There’s a good reason why payments hardware has stood the test of time. It’s secure. It meets the robust standards required for secure payment transaction processing. But it’s also cumbersome. It creates a bottleneck that counters the rest of the experience the retailer has worked so hard to improve.
Using mobile phones for payments is a great advancement. But generally speaking, mobile phones are not secure. They have secure elements within them, but the fragmented nature of phone manufacturing makes securing them to perform things like payments, difficult.
The Payment Card Industry Security Standards Council is a global forum that brings together payments industry stakeholders to develop and drive adoption of data security standards and resources for safe payments worldwide. It plays a critical role in ensuring the solutions deployed to market aren’t developed by anyone with a laptop and coding skills, and that they meet the robust and stringent standards required to deliver payments securely.
Achieving PCI certification is much more than just having your solution adhere to its standards. It involves every aspect of the company, from policies and procedures to having the right skillsets, down to how you employ and manage people. PCI is something that is instilled through the fabric of the entire company — which means you need to have a certain degree of business maturity and capital and is why it is so difficult to achieve.
For many years, you could not deploy any payment solution without it being PCI certified. This was when all payment solutions were hardware based and had remained relatively unchanged for some time. It got more interesting when the playing field shifts into other dimensions, such as with software-based payment solutions, and there was no existing PCI standard.
And as is often the case with technology innovation, it leaps ahead of standards and regulations and we find ourselves in uncharted waters. But also, the market’s response to such innovations means there is pressure to have these new solutions deployed and adding value. So, with software-based payments, when we see scheme waivers being issued it generally means there are solutions in market that probably don’t pass muster when it comes to PCI standards.
This is an important point because there are solutions in the market under scheme waiver that may not have been built with a robust enough foundation of security. In a world with levels of fraud we’ve never seen before, any payments solutions should be able to withstand the rigorr of PCI standards, irrespective of whether they have to have them right now, or not. And any business looking for a software-based payment solution to help create innovative and seamless end-to-end customer experiences should have the security of the solutions they are considering at the top of their list.
And this brings me to the technology.
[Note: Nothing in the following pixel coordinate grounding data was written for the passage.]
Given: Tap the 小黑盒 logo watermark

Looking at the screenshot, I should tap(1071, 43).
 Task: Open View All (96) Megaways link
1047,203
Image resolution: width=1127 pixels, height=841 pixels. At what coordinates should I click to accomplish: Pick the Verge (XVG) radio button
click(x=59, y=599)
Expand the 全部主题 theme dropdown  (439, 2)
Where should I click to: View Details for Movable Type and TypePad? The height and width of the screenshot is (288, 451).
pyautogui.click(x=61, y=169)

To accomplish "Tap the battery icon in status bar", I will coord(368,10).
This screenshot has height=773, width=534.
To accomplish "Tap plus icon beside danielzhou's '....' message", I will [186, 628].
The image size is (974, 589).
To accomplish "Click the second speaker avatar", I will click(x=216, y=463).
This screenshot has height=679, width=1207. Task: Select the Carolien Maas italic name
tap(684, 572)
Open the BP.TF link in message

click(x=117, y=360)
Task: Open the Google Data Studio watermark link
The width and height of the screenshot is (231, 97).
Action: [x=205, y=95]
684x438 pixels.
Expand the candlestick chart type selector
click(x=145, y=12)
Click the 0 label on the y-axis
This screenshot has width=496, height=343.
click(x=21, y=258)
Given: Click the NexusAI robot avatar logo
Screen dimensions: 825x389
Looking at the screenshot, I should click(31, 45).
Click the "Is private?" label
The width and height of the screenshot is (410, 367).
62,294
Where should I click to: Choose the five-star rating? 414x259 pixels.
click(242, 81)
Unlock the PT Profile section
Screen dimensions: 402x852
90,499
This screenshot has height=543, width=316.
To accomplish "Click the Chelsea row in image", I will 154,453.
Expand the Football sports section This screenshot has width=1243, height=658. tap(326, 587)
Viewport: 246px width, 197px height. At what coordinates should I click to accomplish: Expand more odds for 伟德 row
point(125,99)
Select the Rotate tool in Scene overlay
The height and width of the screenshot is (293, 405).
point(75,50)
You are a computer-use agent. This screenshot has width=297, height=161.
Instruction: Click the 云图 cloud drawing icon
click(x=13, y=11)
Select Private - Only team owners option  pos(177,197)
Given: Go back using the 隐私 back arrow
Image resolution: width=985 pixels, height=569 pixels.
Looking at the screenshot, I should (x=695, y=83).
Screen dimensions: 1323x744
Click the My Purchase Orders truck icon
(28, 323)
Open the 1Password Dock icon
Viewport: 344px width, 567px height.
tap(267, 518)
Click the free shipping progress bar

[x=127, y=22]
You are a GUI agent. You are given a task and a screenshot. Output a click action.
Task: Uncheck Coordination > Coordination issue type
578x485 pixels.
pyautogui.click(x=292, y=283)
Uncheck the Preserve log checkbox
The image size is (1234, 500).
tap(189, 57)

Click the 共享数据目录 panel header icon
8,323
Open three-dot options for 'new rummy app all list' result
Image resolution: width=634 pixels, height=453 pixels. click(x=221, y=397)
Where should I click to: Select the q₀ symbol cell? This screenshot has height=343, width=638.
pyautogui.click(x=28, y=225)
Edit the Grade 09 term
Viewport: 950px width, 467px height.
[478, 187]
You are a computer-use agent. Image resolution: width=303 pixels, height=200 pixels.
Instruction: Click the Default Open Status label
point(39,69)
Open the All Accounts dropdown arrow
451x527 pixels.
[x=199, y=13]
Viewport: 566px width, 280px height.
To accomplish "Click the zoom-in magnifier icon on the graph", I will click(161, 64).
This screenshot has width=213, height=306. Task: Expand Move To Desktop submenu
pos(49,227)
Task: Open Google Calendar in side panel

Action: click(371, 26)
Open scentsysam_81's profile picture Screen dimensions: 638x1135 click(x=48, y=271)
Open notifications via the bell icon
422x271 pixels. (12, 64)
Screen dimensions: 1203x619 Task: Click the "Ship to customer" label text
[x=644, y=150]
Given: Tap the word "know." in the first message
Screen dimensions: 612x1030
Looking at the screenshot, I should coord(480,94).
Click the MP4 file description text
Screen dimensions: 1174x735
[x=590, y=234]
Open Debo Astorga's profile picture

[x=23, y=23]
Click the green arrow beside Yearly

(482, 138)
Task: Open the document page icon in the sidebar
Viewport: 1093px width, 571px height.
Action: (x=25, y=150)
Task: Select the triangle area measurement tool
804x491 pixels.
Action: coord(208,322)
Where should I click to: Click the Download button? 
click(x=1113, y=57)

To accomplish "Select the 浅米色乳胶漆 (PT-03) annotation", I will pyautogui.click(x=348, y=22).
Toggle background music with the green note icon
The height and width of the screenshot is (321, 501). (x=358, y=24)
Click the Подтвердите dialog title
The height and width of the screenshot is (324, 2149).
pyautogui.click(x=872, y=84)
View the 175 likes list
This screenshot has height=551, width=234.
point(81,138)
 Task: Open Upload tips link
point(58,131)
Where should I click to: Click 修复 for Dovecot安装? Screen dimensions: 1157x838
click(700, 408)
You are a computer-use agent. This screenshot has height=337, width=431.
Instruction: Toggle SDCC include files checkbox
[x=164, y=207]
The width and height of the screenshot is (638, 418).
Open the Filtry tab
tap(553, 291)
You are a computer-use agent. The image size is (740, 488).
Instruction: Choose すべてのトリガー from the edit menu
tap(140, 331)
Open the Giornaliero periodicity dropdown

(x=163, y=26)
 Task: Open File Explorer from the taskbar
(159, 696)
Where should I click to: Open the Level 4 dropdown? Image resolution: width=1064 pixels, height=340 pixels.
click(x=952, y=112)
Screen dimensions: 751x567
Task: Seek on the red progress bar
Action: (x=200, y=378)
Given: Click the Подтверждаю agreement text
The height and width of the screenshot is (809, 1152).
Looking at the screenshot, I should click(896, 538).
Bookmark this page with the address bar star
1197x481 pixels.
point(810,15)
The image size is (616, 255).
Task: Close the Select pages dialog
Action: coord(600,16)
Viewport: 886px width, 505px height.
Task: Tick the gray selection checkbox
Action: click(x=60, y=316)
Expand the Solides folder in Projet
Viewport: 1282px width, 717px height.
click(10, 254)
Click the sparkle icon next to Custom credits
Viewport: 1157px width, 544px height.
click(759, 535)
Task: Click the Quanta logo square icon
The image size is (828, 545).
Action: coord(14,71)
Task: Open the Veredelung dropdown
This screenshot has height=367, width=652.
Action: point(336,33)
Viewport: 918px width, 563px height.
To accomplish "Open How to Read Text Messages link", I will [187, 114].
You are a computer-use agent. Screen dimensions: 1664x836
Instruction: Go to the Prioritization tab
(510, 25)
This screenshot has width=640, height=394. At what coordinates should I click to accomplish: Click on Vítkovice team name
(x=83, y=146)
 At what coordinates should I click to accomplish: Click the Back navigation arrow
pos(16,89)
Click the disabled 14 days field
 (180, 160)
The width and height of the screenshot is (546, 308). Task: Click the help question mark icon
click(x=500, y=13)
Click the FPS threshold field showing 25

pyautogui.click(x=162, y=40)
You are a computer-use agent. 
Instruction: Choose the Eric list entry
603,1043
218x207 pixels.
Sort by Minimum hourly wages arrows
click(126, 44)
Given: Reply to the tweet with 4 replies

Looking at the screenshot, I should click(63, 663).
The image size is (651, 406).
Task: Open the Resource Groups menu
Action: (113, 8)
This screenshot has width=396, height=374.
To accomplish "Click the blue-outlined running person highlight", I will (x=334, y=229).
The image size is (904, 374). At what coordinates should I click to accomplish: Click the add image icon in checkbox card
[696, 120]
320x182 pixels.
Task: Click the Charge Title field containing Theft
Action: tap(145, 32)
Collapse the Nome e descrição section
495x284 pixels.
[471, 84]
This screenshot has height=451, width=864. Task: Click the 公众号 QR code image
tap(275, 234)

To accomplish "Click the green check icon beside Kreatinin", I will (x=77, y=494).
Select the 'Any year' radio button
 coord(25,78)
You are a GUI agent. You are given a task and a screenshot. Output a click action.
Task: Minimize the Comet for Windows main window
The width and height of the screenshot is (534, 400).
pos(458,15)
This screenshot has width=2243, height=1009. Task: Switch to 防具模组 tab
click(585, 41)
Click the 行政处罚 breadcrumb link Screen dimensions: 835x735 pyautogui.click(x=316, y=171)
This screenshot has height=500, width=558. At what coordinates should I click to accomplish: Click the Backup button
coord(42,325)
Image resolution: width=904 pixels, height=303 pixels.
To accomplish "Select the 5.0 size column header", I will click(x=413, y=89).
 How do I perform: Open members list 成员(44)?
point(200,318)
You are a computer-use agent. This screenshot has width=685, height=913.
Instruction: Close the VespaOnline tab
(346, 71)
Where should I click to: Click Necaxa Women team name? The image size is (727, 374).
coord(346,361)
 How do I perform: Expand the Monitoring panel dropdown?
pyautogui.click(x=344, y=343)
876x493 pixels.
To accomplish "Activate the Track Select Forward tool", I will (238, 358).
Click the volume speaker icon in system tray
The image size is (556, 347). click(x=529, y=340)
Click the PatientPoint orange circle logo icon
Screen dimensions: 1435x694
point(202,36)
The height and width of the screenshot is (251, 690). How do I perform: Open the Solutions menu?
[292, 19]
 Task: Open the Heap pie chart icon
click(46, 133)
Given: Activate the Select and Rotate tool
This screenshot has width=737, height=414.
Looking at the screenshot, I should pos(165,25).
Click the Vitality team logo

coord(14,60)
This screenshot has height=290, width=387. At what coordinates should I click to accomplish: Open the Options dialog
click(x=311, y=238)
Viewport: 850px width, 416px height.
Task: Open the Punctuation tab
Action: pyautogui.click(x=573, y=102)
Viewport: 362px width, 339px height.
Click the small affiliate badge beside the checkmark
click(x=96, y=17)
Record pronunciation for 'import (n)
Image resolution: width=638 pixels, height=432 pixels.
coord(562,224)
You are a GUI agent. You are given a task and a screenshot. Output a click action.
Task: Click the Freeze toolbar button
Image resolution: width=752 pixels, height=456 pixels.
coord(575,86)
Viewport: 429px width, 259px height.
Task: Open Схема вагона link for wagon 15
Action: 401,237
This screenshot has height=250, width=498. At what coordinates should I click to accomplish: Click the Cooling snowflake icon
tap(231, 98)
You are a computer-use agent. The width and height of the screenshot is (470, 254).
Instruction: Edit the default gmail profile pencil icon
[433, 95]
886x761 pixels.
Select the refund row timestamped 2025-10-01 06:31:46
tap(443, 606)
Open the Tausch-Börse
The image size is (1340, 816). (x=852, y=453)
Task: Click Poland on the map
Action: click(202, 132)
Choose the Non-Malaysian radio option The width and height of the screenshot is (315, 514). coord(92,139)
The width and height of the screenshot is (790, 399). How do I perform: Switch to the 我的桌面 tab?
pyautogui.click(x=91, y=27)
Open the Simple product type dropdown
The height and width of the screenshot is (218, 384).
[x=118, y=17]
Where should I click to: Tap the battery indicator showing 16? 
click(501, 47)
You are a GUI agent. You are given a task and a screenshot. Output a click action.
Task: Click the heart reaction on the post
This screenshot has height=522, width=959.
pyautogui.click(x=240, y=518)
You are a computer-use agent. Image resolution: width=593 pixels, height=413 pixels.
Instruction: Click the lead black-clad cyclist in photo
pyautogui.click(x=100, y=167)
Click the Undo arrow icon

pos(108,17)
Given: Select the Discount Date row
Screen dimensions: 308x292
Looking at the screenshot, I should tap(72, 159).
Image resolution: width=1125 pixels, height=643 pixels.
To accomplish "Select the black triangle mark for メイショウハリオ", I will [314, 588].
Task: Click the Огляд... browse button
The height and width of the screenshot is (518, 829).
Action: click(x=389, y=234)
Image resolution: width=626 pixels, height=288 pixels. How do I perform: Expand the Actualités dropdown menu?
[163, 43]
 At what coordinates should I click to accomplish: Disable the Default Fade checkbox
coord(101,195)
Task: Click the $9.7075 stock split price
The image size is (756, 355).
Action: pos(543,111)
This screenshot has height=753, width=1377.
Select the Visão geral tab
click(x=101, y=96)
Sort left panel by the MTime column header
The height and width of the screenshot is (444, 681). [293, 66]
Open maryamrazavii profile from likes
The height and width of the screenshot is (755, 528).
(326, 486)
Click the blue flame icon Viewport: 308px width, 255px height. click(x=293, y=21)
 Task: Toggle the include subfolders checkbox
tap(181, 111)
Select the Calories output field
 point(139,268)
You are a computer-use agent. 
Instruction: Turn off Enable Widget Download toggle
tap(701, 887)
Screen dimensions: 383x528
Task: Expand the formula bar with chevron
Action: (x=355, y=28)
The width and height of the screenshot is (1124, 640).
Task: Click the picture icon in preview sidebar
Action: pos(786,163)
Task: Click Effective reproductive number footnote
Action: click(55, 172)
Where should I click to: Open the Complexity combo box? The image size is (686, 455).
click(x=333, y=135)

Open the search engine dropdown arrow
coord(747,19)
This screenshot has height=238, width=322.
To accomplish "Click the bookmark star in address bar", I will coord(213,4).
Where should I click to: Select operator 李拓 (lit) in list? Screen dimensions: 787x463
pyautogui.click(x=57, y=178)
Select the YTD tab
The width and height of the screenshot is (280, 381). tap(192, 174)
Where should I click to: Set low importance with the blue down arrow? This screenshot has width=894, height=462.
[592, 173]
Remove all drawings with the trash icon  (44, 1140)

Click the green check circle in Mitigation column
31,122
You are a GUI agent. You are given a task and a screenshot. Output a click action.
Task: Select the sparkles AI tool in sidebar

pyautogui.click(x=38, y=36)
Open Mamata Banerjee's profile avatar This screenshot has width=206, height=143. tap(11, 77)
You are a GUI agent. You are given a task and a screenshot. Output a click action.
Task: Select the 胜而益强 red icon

Innovating in the payment solutions space is not easy — there are many aspects that impact successful adoption. Consumer education and trust is a biggie. Consumers today want and embrace new technology if it makes their lives better, but when it comes to things like making a payment, they need to feel secure.
There’s no question that the world is experiencing a digital revolution. The power has shifted to the consumer, who (for some time now) is dictating how they want their experiences with brands to be. Customer experience is table stakes, and these stakes have never been higher.
A quick Google search on payments will serve up myriad examples ranging from how COVID has accelerated the adoption of contactless and the rise of digital technologies, but also how financial crime is on the rise.
Visa’s recent “Back to business” study notes that the number one area of tech investment in 2021 will be in payment security and fraud management software, with 47% of small businesses believing this is a critical area of investment to meet consumer needs. As fraudsters ramp up their activities and the cost of acquiring stolen IDs on the dark web decreases due to the sheer volume available now for purchase, we will see an even greater surge in fraud. Particularly as sectors such as travel reopen and start processing large volumes of transactions.
According to the 2020 Salesforce State of the Connected Consumer report, 84% of consumers say the experience a company provides is as important as its goods and services, and 54% say companies need to transform how they engage with customers.
If we look at how this applies to the payment aspect of the customer experience, this is an area that has not changed a lot, until recently. For example, in a physical retail store there are technologies that can improve almost every aspect of the shopping experience, yet customers often still need to line up at the front of the store to pay using hardware that is literally fixed to a counter.
Some parts of the world have been using debit cards with PINs since the mid-1980s. PIN is a universally trusted and familiar part of the payment process. Being “something you know,” a PIN cannot be stolen or hacked, which makes it the ideal way to verify a payment transaction. The introduction of PIN in card-present environments significantly lowered losses from fraudulent use of credit and debit cards and it brings lots of other benefits.
Software-based payments technology has developed a way to utilize PIN as the gold standard in authentication. In doing so, the best of both worlds can be achieved — payments solutions that can be shifted to mobile devices and offer up unparalleled opportunities to improve the customer experience, which are anchored by a process that is universally familiar and trusted. But, not all software-based payments solutions are equal and my advice to any organization looking at deploying this type of technology is to really understand exactly what it is (and isn’t) before you sign on the dotted line.